## Description of the task:
If a line in the entries below includes "agent", show that line.

**** Source material

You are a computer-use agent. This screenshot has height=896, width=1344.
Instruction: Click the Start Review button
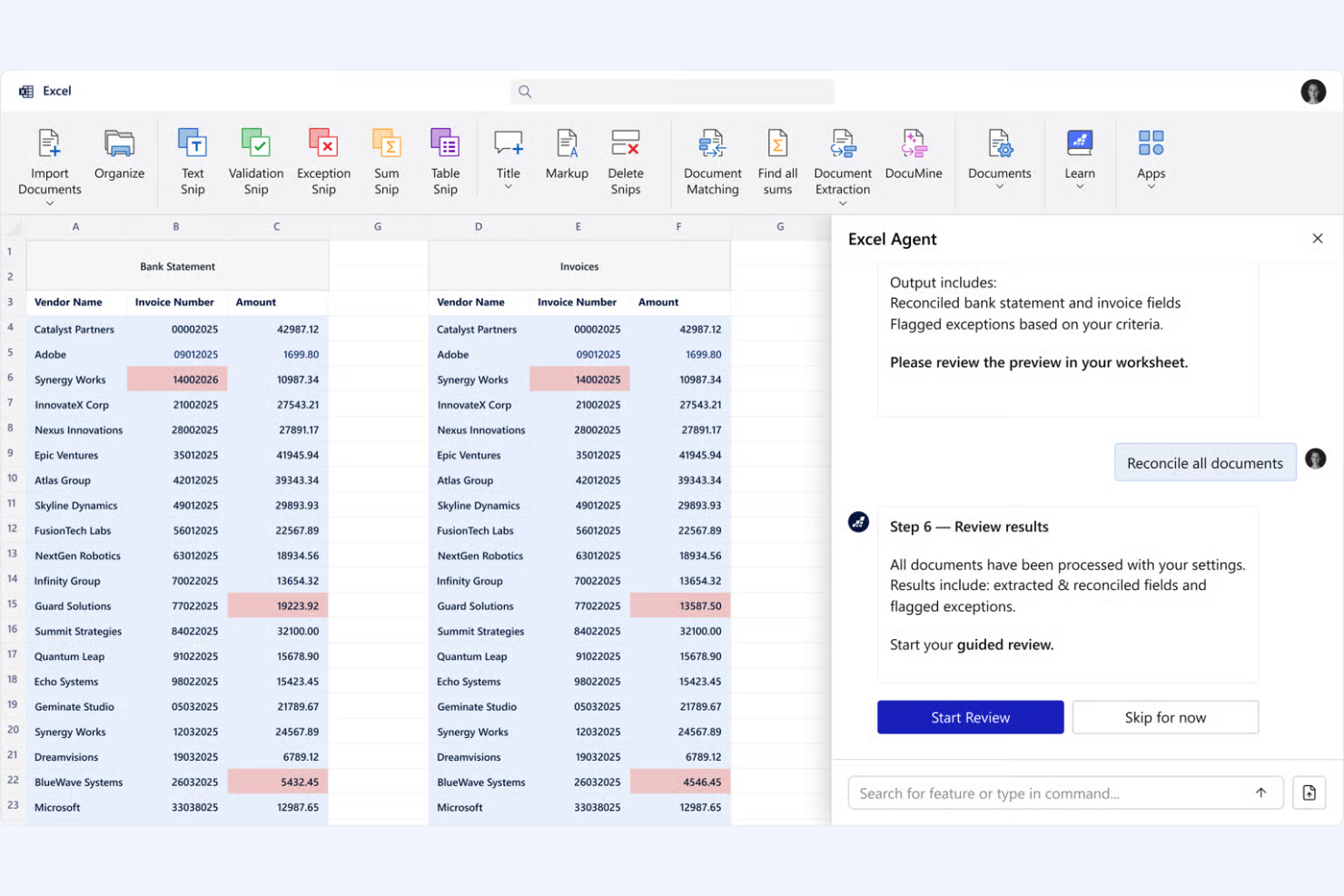pos(970,717)
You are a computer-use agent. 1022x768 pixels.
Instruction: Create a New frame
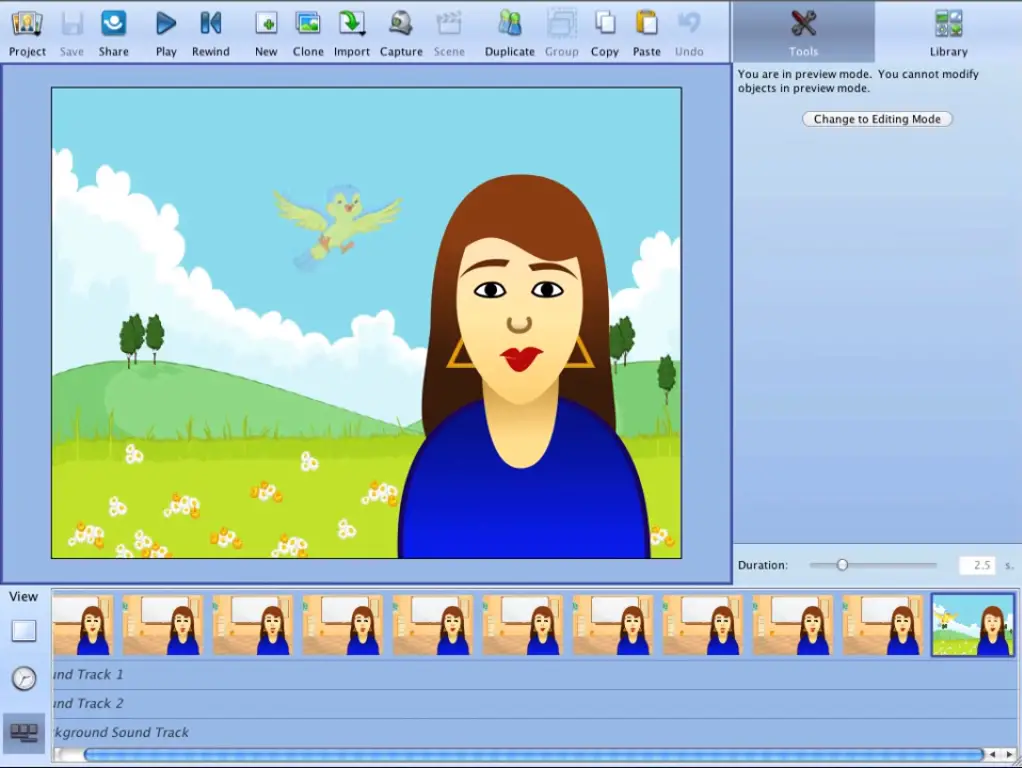tap(266, 23)
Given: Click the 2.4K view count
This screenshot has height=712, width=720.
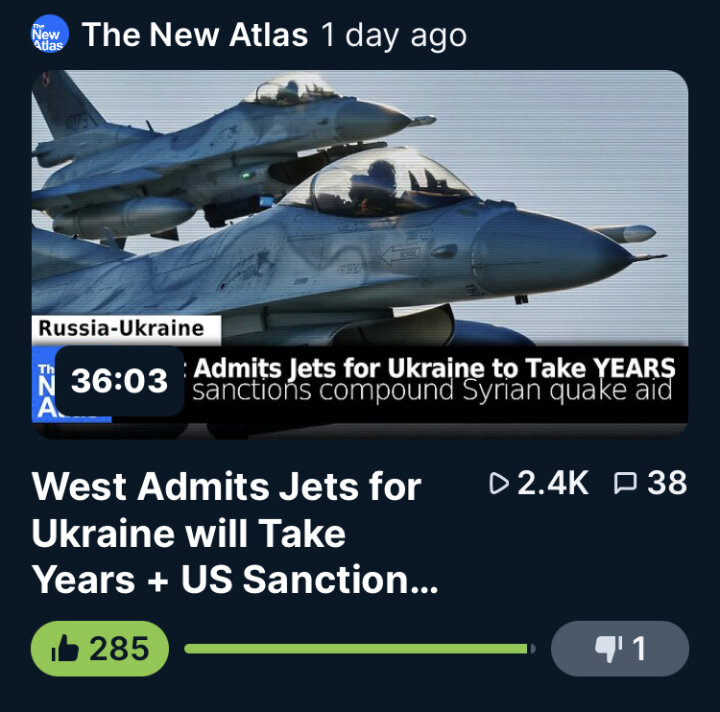Looking at the screenshot, I should pyautogui.click(x=553, y=483).
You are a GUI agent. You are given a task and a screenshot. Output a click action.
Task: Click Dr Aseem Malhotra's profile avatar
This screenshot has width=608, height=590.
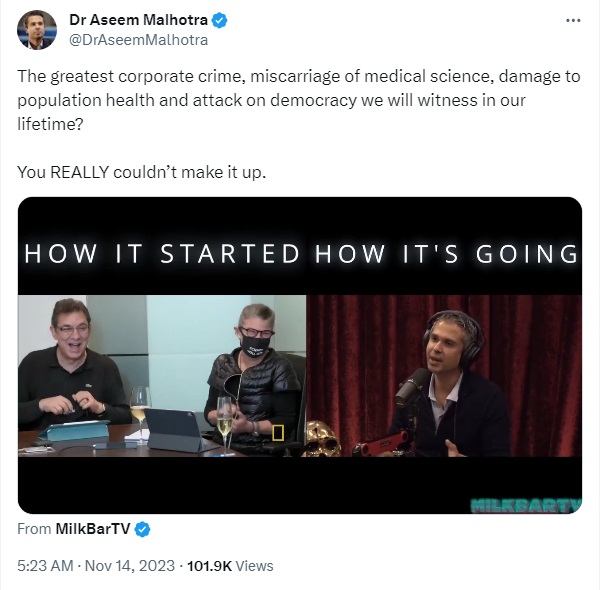pos(37,29)
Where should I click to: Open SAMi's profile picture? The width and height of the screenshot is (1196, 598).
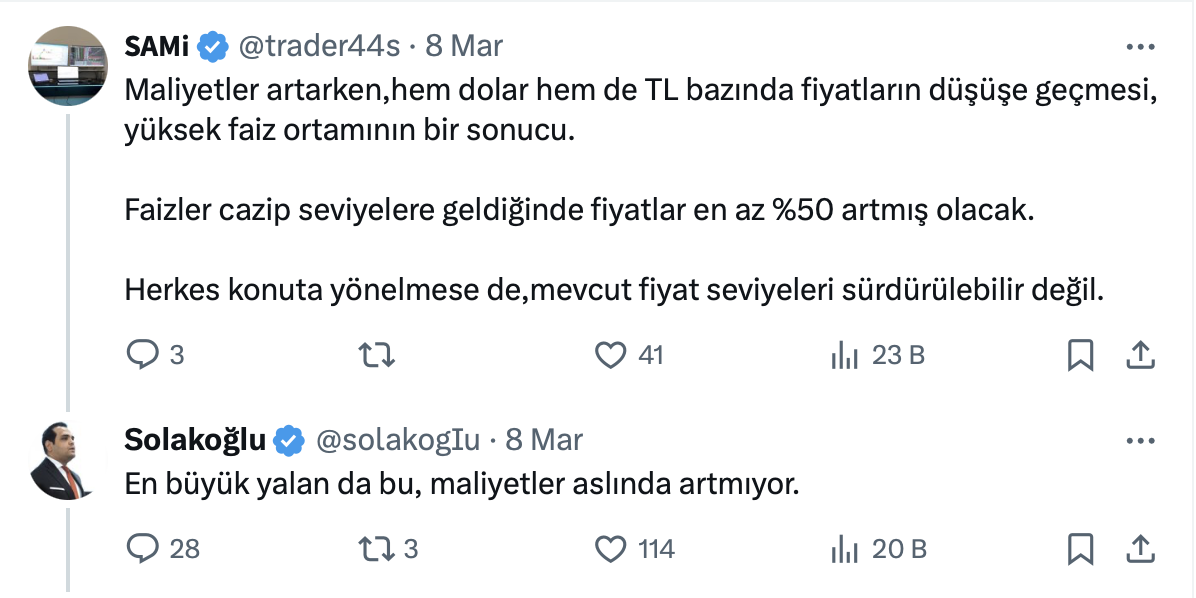pos(68,66)
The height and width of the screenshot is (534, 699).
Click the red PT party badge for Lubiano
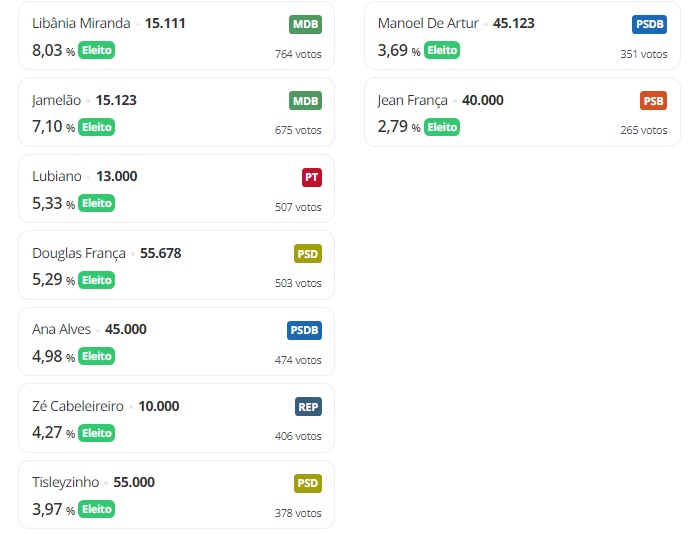311,177
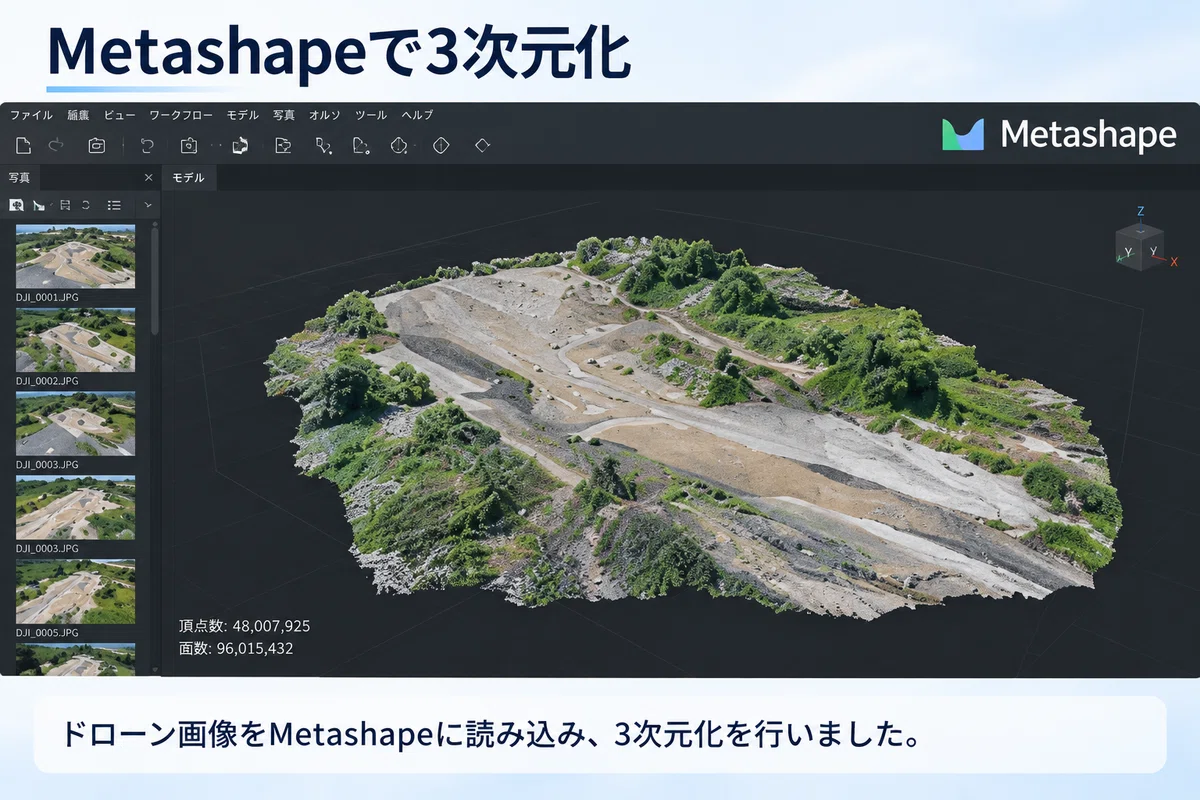
Task: Expand the photos pane dropdown chevron
Action: tap(148, 205)
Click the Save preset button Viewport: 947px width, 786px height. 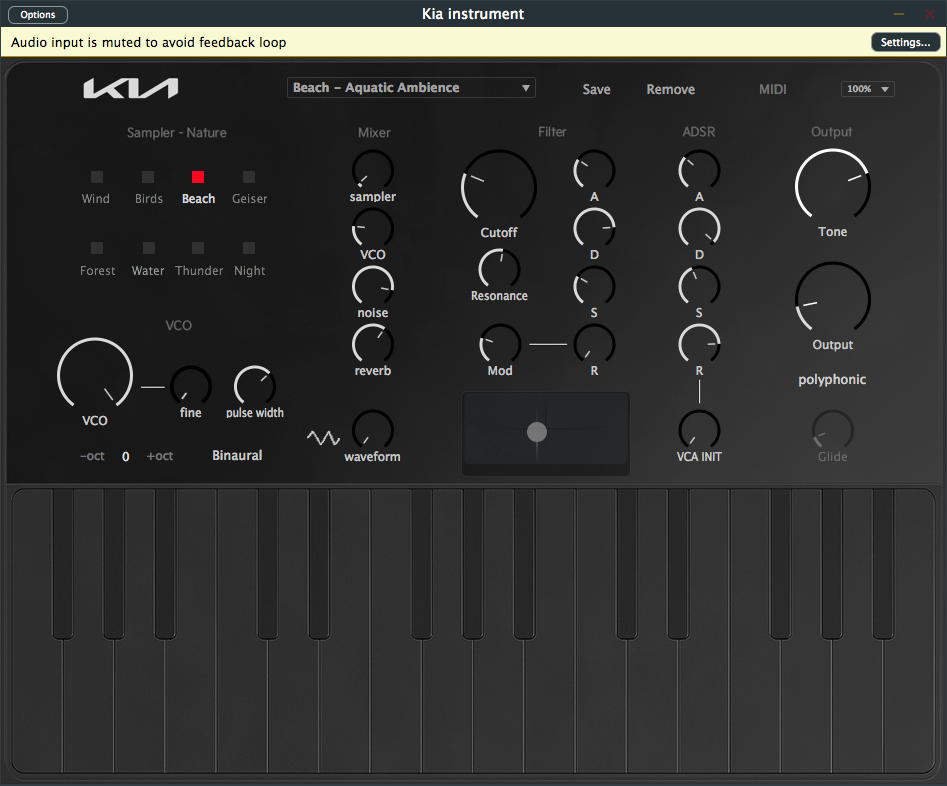coord(596,89)
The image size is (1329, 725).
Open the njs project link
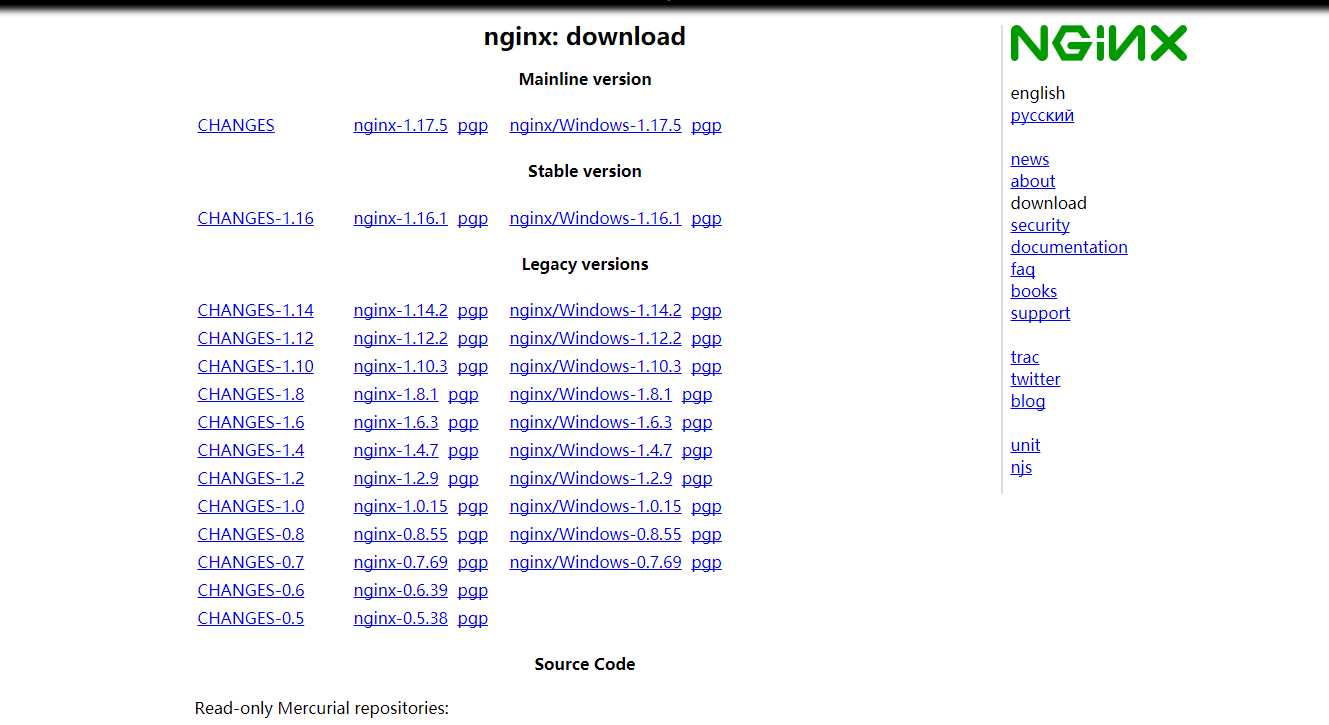1021,468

********

## Task response:
You are a computer-use agent. This screenshot has height=896, width=1344.
You are a computer-use agent. 1022x768 pixels.
You are a GUI agent. You are given a task and a screenshot. Output a click action.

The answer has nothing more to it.